En une décennie, Amelia Edwards s’était tellement spécialisée en Égypte ancienne qu’elle participait régulièrement à la rédaction de revues universitaires. Elle s’est également investie dans la recherche de fonds auprès de professionnels et d’amateurs pour les travaux d’excavation et pour la préservation systématique et rigoureuse des monuments. Elle avait une énergie et une endurance physique énorme ainsi qu’une certaine aisance pour s’exprimer en public, talent qui a été brillamment mis en avant en 1889 lorsqu’elle a entrepris une grande tournée de conférences aux États-Unis. Pendant cinq mois, elle a sillonné le continent, s’exprimant parfois devant des auditoires de plus de deux mille personnes. Quand elle s’est cassé le bras quelques heures avant une conférence à Columbus, elle a trouvé un chirurgien pour réduire la fracture et elle s’est rendue à l’événement. Elle a reçu trois titres de docteur honoris causa de la part des universités américaines.
Sans surprise, on se souviendra de la vie d’Amelia Edwards dans le contexte de l’archéologie. Cependant, elle était universelle. La traversée sur le Nil était un voyage qu’elle a entrepris à l’aube de la quarantaine alors qu’elle s’était déjà fait un nom en tant qu’écrivaine grâce au récit d’une randonnée organisée dans les Dolomites. Publié en 1873, Untrodden Peaks and Unfrequented Valleys est toujours l’un des meilleurs livres de voyage jamais publiés sur la région et met en lumière avec une pointe d’exubérance et de spiritualité la glorieuse beauté des montagnes ainsi que leurs communautés précédemment isolées. Contrairement aux Alpes, la région n’a pas été envahie par les touristes. Les occasions de dessiner, de jardiner et de faire de l’alpinisme étaient nombreuses. Vous pouviez même entendre des airs de Verdi, parfaitement interprétés dans une auberge de village par le ténor local. Pour Amelia Edwards, elle-même chanteuse de talent, c’était un plus.
À l’époque où elle a entrepris son voyage dans les Dolomites, l’égyptologue était déjà une célèbre romancière. Elle a écrit des articles, des poèmes et des histoires policières pour plusieurs revues dont celle de Charles Dickens, Household Words, et elle fut l’une des premières à apporter sa contribution à la revue mensuelle féministe English Woman’s Journal, lancée en 1858. Son best-seller, Histoire de Barbara, évoque la bigamie et l’infidélité, thèmes avant-gardistes mais néanmoins populaires de l’époque victorienne, tandis que son héroïne éponyme est une femme cosmopolite, fougueuse et érudite.
Amelia Edwards est devenue par la suite vice-présidente de la Society for Promoting Women’s Suffrage (association de promotion du vote des femmes).
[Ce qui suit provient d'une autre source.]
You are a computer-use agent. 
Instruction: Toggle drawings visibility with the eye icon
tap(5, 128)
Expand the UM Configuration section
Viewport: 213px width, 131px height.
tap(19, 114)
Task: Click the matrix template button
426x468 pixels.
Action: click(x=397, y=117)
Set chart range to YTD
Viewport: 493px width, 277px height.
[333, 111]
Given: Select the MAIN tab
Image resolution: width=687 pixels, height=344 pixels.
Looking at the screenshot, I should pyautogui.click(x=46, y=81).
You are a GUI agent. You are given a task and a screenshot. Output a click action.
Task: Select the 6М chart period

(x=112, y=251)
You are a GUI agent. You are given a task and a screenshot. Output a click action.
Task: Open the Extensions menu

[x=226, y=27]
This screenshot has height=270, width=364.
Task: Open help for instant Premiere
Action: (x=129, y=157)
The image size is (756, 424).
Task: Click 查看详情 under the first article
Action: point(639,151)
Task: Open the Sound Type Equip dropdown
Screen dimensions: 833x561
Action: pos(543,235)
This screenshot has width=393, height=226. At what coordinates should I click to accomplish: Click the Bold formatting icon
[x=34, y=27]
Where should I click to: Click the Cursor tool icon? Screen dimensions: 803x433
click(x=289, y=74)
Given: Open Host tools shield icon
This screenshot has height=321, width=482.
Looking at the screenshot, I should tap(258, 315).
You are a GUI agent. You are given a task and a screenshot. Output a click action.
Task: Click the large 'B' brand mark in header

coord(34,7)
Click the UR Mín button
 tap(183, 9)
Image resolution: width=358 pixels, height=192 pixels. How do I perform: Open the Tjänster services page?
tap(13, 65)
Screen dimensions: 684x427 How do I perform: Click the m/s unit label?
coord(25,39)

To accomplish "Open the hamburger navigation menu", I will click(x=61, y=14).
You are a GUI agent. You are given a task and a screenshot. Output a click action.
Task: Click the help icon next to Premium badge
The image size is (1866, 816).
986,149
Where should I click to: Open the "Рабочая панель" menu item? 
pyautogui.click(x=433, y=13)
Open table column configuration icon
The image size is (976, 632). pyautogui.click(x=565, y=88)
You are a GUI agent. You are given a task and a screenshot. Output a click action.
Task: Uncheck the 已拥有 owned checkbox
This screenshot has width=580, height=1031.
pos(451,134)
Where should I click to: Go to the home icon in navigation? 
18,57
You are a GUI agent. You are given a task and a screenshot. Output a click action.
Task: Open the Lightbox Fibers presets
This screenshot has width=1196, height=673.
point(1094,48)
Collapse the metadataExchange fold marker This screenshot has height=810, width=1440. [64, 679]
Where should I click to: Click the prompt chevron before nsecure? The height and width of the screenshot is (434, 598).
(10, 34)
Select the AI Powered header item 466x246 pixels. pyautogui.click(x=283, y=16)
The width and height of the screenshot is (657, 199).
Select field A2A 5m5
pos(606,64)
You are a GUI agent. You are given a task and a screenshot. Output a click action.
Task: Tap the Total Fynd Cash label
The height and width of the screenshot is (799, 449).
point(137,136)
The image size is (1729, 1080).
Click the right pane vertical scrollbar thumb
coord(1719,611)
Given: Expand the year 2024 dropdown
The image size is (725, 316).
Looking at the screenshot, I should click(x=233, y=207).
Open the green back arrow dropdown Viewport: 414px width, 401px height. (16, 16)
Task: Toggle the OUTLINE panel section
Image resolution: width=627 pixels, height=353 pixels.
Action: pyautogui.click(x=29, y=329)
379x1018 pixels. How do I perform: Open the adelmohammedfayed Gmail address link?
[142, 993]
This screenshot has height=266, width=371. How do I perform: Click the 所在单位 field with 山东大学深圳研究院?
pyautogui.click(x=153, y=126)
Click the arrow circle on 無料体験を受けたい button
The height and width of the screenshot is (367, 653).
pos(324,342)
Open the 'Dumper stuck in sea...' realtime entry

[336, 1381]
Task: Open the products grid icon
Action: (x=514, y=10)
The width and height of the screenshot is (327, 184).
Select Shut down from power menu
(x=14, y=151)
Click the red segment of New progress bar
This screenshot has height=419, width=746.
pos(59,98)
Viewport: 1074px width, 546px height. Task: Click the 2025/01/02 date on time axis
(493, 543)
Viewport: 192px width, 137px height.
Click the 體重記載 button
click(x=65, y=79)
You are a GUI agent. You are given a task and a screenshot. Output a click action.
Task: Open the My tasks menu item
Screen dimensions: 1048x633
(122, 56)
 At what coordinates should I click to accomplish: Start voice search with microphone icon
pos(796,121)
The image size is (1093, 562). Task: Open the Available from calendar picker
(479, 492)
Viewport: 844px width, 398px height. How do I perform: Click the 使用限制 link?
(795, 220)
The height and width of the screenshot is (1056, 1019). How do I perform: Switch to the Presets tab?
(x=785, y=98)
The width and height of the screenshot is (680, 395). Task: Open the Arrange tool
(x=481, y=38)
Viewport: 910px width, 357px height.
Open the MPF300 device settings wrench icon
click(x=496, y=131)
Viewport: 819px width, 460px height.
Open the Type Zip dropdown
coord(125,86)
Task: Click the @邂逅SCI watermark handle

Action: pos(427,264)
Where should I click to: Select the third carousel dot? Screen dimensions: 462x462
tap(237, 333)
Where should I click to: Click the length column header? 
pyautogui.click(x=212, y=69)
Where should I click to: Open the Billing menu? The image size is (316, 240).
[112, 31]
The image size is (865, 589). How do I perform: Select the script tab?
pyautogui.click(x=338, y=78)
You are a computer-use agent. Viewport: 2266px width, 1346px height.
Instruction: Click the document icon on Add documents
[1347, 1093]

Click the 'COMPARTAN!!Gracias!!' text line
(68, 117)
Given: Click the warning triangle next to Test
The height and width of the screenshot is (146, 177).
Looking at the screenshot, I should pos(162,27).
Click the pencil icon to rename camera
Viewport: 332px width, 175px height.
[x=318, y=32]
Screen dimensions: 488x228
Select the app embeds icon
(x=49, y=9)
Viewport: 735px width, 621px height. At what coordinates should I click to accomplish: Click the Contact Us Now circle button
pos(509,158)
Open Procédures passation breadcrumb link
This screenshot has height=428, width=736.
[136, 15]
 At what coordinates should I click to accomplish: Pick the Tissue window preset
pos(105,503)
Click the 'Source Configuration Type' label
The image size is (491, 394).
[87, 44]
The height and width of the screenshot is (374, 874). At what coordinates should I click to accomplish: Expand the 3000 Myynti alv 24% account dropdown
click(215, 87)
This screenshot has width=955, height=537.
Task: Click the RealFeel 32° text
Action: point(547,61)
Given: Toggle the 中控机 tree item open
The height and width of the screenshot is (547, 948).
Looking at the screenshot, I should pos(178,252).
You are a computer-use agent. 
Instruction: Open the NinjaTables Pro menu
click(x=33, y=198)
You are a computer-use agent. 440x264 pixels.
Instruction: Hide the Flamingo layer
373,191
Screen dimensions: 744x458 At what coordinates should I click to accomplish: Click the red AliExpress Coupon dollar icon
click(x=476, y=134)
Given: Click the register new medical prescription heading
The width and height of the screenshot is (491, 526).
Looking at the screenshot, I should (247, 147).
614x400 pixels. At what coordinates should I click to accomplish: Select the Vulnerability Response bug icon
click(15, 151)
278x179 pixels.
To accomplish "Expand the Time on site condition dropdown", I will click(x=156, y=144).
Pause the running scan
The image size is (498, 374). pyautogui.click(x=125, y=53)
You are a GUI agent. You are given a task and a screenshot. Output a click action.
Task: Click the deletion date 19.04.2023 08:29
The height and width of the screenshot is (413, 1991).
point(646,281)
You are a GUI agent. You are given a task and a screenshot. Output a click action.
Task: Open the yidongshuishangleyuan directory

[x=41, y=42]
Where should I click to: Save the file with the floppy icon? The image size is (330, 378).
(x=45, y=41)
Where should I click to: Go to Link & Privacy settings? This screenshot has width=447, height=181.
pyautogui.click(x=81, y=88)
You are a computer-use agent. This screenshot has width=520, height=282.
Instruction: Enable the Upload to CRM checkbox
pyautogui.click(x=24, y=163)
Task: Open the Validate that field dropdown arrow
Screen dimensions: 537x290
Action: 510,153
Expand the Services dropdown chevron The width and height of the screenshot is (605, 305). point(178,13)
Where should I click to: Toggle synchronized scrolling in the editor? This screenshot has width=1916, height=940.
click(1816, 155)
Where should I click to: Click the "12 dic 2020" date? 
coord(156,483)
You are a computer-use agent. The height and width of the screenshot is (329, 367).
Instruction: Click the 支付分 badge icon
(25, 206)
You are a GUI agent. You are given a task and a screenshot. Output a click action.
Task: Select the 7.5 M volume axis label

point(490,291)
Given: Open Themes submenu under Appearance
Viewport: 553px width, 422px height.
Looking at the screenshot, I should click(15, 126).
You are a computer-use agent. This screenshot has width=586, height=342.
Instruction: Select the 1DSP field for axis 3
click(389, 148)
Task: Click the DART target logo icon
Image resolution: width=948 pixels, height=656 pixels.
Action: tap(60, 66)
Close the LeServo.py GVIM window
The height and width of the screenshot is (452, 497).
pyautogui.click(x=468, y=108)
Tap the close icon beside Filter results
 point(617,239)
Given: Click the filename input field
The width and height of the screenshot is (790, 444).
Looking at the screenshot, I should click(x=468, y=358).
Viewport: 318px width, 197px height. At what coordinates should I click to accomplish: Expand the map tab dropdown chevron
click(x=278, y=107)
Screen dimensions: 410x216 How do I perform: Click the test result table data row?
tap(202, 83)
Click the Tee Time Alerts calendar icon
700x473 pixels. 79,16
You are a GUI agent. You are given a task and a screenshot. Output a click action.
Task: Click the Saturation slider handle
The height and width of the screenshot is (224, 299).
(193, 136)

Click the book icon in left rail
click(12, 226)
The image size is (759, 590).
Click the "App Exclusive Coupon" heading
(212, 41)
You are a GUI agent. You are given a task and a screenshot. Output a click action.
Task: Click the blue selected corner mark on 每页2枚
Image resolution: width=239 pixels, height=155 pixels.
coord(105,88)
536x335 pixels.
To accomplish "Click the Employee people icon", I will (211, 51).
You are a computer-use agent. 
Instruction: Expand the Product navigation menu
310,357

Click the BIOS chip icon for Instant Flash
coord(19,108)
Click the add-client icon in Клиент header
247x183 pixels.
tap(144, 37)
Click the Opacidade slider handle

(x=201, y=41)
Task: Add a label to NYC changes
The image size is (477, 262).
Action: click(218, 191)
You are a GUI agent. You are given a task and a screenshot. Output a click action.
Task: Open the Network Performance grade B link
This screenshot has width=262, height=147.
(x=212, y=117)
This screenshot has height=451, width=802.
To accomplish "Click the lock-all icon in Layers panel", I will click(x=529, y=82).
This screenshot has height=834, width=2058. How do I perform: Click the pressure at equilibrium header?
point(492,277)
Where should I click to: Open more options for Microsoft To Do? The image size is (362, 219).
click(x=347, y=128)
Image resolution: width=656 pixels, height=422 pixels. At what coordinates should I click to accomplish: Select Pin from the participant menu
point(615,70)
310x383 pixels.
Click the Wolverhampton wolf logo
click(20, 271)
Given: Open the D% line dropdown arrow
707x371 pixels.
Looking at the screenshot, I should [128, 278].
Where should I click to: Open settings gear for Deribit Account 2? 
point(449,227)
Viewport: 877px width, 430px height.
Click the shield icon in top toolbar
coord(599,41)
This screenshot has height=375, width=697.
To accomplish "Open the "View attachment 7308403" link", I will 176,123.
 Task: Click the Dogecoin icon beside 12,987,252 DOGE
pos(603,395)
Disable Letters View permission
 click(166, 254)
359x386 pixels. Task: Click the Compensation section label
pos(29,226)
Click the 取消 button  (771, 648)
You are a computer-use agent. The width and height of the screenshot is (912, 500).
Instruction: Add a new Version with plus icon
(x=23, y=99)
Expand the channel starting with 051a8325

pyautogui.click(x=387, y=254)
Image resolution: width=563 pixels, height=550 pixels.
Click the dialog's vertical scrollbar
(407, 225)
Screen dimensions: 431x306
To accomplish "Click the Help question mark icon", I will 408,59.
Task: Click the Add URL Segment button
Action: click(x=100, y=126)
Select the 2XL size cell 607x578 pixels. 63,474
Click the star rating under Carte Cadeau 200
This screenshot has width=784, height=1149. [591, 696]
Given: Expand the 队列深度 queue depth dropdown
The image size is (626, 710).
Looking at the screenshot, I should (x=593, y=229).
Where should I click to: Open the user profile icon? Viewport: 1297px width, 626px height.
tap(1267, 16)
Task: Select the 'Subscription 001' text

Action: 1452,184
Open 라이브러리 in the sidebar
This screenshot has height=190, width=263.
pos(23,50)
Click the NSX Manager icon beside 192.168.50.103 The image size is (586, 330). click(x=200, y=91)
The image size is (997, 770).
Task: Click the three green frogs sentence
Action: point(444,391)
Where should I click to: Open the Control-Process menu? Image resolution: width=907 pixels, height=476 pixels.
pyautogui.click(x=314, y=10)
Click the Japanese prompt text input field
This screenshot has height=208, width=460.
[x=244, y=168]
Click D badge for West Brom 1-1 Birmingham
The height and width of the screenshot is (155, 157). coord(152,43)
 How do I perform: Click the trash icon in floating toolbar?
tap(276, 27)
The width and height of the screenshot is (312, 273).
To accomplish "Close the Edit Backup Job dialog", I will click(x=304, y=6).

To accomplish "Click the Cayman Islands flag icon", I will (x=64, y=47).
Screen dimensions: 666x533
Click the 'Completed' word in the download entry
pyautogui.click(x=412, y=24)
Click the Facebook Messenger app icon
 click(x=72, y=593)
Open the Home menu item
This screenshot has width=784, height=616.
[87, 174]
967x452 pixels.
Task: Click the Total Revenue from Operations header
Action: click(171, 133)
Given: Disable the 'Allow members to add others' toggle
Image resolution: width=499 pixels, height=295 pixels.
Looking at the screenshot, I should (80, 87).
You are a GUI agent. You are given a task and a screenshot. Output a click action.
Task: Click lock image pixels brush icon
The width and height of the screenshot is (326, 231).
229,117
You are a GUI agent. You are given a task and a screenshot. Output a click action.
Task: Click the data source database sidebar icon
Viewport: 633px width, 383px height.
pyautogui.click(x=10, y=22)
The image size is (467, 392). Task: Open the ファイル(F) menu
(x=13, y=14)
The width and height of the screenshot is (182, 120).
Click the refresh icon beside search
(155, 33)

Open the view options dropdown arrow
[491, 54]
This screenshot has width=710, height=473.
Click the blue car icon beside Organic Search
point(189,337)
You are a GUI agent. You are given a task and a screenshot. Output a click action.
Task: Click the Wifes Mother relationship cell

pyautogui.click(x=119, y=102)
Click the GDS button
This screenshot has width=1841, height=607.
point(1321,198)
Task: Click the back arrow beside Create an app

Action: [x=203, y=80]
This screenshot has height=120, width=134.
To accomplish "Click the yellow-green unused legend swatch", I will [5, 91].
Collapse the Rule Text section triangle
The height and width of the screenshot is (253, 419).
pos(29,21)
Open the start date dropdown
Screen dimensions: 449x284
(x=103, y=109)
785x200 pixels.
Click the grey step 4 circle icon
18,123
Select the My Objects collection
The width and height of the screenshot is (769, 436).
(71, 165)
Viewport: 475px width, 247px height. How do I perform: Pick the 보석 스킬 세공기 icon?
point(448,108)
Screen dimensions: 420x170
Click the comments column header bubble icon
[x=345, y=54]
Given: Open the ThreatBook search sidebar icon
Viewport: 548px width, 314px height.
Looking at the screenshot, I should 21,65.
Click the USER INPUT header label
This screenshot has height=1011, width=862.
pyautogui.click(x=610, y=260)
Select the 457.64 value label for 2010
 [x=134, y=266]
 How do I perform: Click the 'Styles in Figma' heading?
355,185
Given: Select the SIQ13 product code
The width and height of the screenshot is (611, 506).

Elle est l’une des nombreuses femmes européennes aux multiples talents à avoir changé la nature des récits de voyage chez les femmes. Jane Dieulafoy, Ella Sykes, Isabella Bird, Lady Anne Blunt, et Gertrude Bell ont toutes réussi à leur manière à dépasser les limites conventionnelles du voyage féminin. Qu’elles soient mariées ou célibataires, elles n’ont plus accepté que leurs intérêts et leurs récits soient réduits à des sujets littéraires et domestiques afin de garantir la publication. Bien que leur attitude à l’égard de la campagne pour le suffrage des femmes diffère parfois, elles ont toutes revendiqué leur droit d’être prises au sérieux au sein du monde masculin de la science, de la géopolitique et de la diplomatie.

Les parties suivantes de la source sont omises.